Anson, Chris.  “The Intelligent Design of Writing Programs:  Reliance on Belief or a Future of Evidence.”  WPA 32 (1) 2008.

  • Anson is working to develop methods of research in this piece that respond to “allegations – even unfounded or politicized ones – that current instructional approaches are wrongheaded or ineffective” (11).
  • Key thesis:  “if we continue to rely on belief in our pedagogies and administrative decisions, whether theorized or not, whether argued from logic or anecdote, experience or conviction, we do no better to support a case for those decisions that what most detractors do to support cases against them.  Instead, we need a more robust plan for building on the strong base of existing research into our assumptions about how students best learn to write . . . . Ultimately, changing the public discourse about writing from belief to evidence, from felt sense to investigation and inquiry, may help to move us all beyond a culture of ‘unrelenting contention’ (Tannen) and toward some common understandings based on what we can know, with some level of certainty, about what we do” (11-2).
  • A. takes to task a recent report that lambasts composition pedagogy/writing studies because it relies strictly on belief . . . a problem that also beleaguers many compositionists.

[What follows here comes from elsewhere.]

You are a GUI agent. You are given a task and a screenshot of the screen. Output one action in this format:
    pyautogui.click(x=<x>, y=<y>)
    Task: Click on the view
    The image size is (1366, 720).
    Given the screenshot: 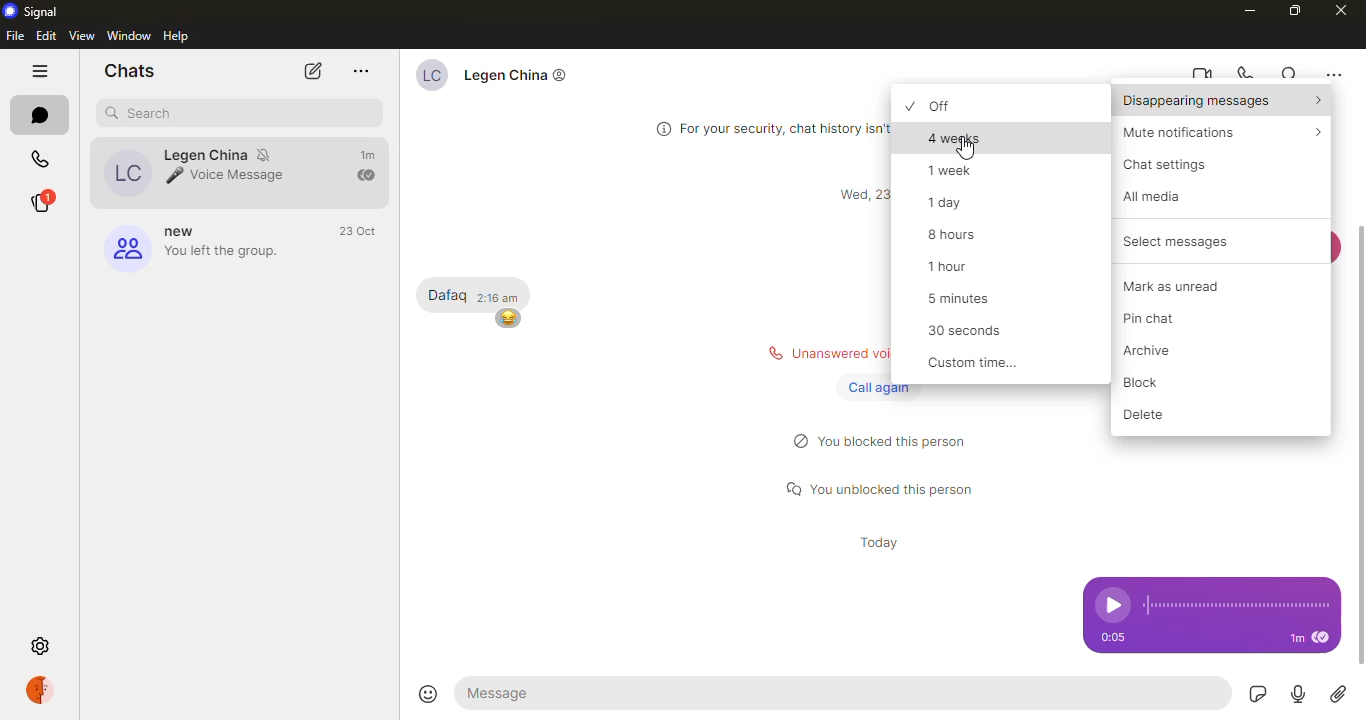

  • A. notes that composition has lessened its attention to research in recent years.  Relying on Haswell and Durst, A. notes that the greater sensitivity and the popularity of postmodernism has made “testing” methods and generalizing methods across contexts a debatable proposition (21).
  • 6 possibilities for improving the state of research in the field:
    • Foundational research and synthesis – A series of documents/studies that provide agreed-upon foundational assumptions in composition along with supporting research.  To be used as heuristic to identify common agreement for future research.
    • Replications and extensions – Replications and extensions of previous research projects build out a research program, allowing for the aggregation/accumulation of a larger body of literature.
    • Graduate education – Need stronger methods work in quant and qual to show students how to incorporate research into their dissertations.
    • Connections with our publics – research should be shared with publics to counter threats to the discipline.
    • Increased scrutiny and critique – inquiring about the motives of particular research trajectories – who’s paying and why?
    • Improved research communities – There should be a stronger sharing of research and information concerning existing research in order to raise new questions of inquiry.